John Traweek <johnt@???> wrote:
> We allow our customers to set up vanity email addresses, which we
> market as email for life accounts. The accounts are strictly
> forwarding accounts, so there is not a "mailbox" so to speak. Mail
> comes in, and is forwarded on to a permanent account. So for example,
> a customer may wish to have an account user1@??? forward
> to user2@???. If two years from now, the customer changes ISP's
> from AOL to a Yahoo account, he or she would simply access our system
> and change the forward to user2@???. > We have had this product in place for about ten years using a
> multitude of systems, including Barracuda gateways, a group of load
> balanced servers to perform the forwarding mechanism and another group
> of servers to perform the outbound delivery. > I am looking at moving everything to a couple of servers running
> Exim4, SpamAssassin, ClamAV, and MySQL using virtual users. I am an
> exim newbie and Linux newbie, but have managed to get a test box set
> up on Ubuntu 8.04 LTS and everything seems to be running great.
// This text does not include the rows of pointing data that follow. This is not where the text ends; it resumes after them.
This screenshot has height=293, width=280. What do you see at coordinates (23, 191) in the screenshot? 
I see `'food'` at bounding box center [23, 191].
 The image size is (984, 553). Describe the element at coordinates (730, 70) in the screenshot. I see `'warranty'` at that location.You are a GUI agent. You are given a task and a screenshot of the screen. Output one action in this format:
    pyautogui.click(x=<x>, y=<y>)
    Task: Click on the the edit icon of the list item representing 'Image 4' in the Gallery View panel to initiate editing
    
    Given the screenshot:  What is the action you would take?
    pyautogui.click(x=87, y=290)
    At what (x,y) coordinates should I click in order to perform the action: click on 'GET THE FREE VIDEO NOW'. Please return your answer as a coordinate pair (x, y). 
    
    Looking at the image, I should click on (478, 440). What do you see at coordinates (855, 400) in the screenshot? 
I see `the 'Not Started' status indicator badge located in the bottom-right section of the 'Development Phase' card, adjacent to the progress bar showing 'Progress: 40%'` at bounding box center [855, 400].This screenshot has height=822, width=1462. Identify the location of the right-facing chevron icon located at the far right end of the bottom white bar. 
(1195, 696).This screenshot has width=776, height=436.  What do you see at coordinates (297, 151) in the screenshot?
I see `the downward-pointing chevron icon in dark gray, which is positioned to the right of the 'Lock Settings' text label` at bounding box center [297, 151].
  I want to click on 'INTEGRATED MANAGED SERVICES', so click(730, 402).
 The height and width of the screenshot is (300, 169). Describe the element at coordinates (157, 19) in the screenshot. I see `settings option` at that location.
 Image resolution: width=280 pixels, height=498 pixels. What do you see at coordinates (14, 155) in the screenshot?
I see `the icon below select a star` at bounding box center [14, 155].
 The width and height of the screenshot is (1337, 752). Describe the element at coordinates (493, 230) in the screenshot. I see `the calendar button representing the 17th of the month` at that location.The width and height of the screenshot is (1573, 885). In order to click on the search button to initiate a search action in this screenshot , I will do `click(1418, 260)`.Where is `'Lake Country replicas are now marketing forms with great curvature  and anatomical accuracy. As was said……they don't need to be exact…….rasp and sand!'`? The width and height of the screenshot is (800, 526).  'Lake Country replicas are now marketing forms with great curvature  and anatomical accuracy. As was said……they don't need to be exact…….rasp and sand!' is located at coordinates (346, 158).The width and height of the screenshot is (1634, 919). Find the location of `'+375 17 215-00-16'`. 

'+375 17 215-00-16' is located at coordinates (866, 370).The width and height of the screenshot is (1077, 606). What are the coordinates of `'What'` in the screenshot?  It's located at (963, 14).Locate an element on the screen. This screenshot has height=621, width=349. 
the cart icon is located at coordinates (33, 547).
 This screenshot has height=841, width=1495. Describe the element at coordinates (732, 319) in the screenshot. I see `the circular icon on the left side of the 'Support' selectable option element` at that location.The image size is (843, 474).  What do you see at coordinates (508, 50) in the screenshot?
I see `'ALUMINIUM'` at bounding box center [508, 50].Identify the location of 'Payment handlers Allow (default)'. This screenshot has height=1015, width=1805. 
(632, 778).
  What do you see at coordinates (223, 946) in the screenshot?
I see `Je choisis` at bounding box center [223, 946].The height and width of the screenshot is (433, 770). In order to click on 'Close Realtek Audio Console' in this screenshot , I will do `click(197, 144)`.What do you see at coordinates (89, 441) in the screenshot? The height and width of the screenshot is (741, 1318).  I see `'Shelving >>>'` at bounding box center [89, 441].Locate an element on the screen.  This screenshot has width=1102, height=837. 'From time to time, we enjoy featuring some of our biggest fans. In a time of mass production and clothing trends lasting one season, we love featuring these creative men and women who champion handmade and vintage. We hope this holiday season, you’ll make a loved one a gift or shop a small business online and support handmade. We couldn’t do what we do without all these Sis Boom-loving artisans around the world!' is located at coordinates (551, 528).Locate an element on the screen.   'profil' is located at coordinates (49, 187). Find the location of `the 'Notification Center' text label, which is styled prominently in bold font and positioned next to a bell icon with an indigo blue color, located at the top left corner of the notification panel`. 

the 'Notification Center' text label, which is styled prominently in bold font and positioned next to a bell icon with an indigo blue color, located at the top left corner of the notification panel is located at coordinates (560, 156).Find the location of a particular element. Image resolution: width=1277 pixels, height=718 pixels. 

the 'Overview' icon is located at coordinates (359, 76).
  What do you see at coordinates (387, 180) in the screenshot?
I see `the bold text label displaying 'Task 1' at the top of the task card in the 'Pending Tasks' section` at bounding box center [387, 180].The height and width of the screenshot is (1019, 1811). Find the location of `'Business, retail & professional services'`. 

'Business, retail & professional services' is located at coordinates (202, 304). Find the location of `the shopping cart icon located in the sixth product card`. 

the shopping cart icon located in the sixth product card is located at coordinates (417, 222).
Hmm. Is there a specific reason to use such an old LTS? Why not the
newer 10.04 version?
> So my question is can it also verify the RCPT TO of the forwarding
> address during the original transaction as well? This would issue a
> transaction response back to the connecting MTA, thus preventing
> further NDRs being generated?
It is possible (called recipient callout), but I strongly advise against
this practice.
I know for a fact that several big mail providers (like Yahoo and
Hotmail) will blacklist your whole service rather quickly if you use a
recipient callout verify check.
Assume the following scenario: <user1@???> -> <user@???>
Now <user@???> is no longer valid, but <user1@???>
still gets mail. Everytime a mail is received, your system will trigger
a callout to the now non-existing mail-address and after enough failed
delivery attempts (which are no real delivery attempts, but the target
service cannot know this) Yahoo will blacklist _all_ delivery attempts
from your system (for 24 hours), even for working target mail addresses.
Other providers like AOL and Hotmail behave the same or similar way.
One solution might be to parse the log files of your outbound servers
every day and disable all mail addresses which have failed in the last
24 hours.
This will of course not prevent the generation of late bounces, but it
will quickly shut of the offending forwarding addresses.